Can you add a “TAB” into a password?
\t is your best shot. For good measure, you’ll also want to add double quotes (can be used to escape commas in CSVs), double double quotes, back slashes, and |s, just to mess with anyone trying to sanitize a CSV with your password in it.

Yes, char(9) is the SQL string for it.

However most modern password attributes are blocking this from SQL injections where a playfully named user “Drop Table” does not cause any harm

Of course. In Windows you can hold Alt and type 0 0 9 before releasing the Alt key.

Similar with other control characters, although NULL might be harder to type yet more likely to break things.

SHY is good if you’d like a character which can’t be seen without using unicode’s hidden characters.

Soft hyphen - Wikipedia

From many years of experience on the interwebs, I can recommend this password:

NUL,\t.;TAB\n\x07^C

It’s very secure and works most of the time. I use it for everything.

Just changed my password to this, thanks!
You clearly don’t use this one, don’t you know lemmy instances automatically censor your ********?
Censor your what? Your ********?
What’s all the commotion? I’m pretty sure you can say ********, no?

Oh cool - how does it know?

Hunter2

Yeah, mine is removed.
I dunno. If I was the asshole running the script that broke at whatever line your user was in. I’d take special care to fuck with you right back. ;)
Just added this to my brute force dictionary thank you 👌
Can you take it out again? I still want to use this.

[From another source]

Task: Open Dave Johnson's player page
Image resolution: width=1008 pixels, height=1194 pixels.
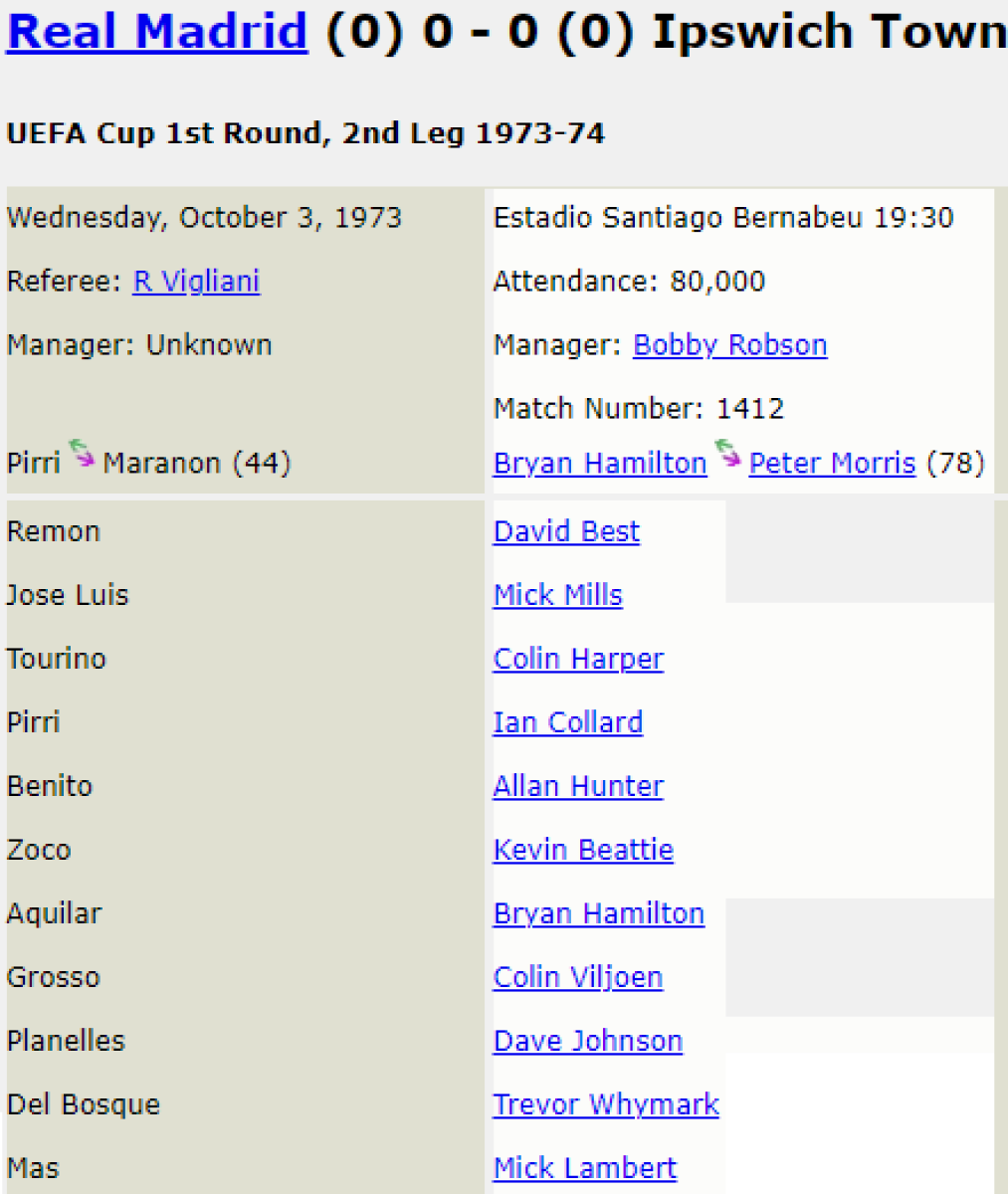Action: [x=588, y=1041]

Thanks.
No you don’t. I checked ;)
What’s it say? All I see is *******************.

The CSV specification (RFC-4180) is pretty clear. If a value contains commas, you wrap it in double quotes. If the value contains double quotes, you double each double quote to indicate its part of the value and not the end of the value.

A properly formatted CSV should have no problems from Skeletor!

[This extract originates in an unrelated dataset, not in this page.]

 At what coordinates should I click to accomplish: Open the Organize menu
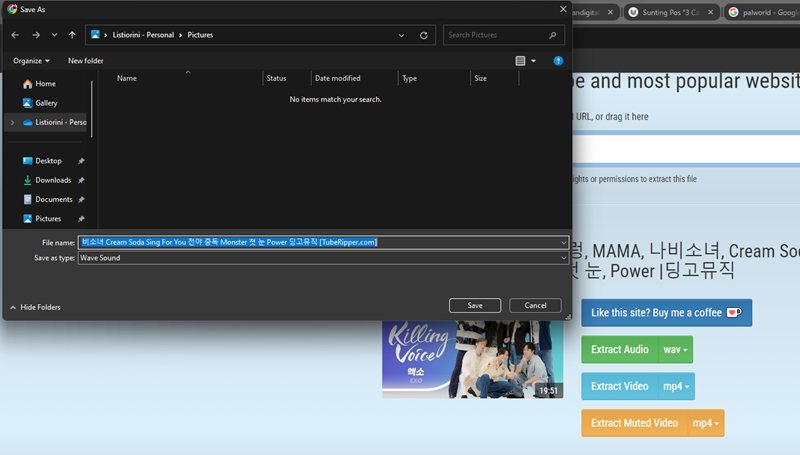(31, 61)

There’s no formal spec for CSV. The RFC you mentioned describes the most common behaviour observed in many implementations, but it’s not a spec itself, as mentioned on the second page:

While there are various specifications and implementations for the CSV format (for ex. [4], [5], [6] and [7]), there is no formal specification in existence, which allows for a wide variety of interpretations of CSV files. This section documents the format that seems to be followed by most implementations:

Also, my understanding is that double quotes are only used for strings. Commas can appear outside of strings, for example in numbers in countries that use them as a decimal point. That’s actually why many implementations use semicolons or tabs as the separator.

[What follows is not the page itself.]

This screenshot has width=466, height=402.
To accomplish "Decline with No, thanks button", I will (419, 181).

Hi kind reminder password hashes.
For all no-tech-people: what? Please explain
If you’re a company, you should save your users’ passwords as “hashes” which is like a scrambled up version, so if your data gets stolen the hackers will have to unscramble all the passwords which takes a long time. Some naughty companies don’t do this and save their passwords as plain text. The person above is presumably talking to developers to remind them not to be naughty
For the benefit of the person above you, thats not to say that hashed passwords are unbreakable, because hackers can build a thing called a rainbow rmtable where they hash a bunch of known passwords, words, and phrases, and then can compare their rainbow table agains a stolen hash to learn what the starting value might have been. Thats why a complex password is very useful
Not much of an Issue thanks to salting
Only if you dont make the salting or hashing wrong which happens far to often
This terminology is making me hungry
Tl;dr: parseley, hash browns and salt is good.
I’m saying that password dumps are usually hashed passwords anyway, so there won’t be commas just base 64.
Funny, but csv values are quote encapsulated and special character escaped.
CSV doesn’t require it and I’ve seen plenty of examples of unquoted CSV cells. Hell I’ve created my fair share while throwing together ad hoc datasets. The idea that some of these dumps might be made by folks who are too careless to properly quote and escape their CSV data isn’t hard to believe at all.
A classic example of naive CSV encoding is joining a bunch of floats with commas while using a locale that has a comma for a decimal point.
I had a dota2 bug where all of the maps particle effects would spawn in the middle. Yep, a locale dot/comma thing.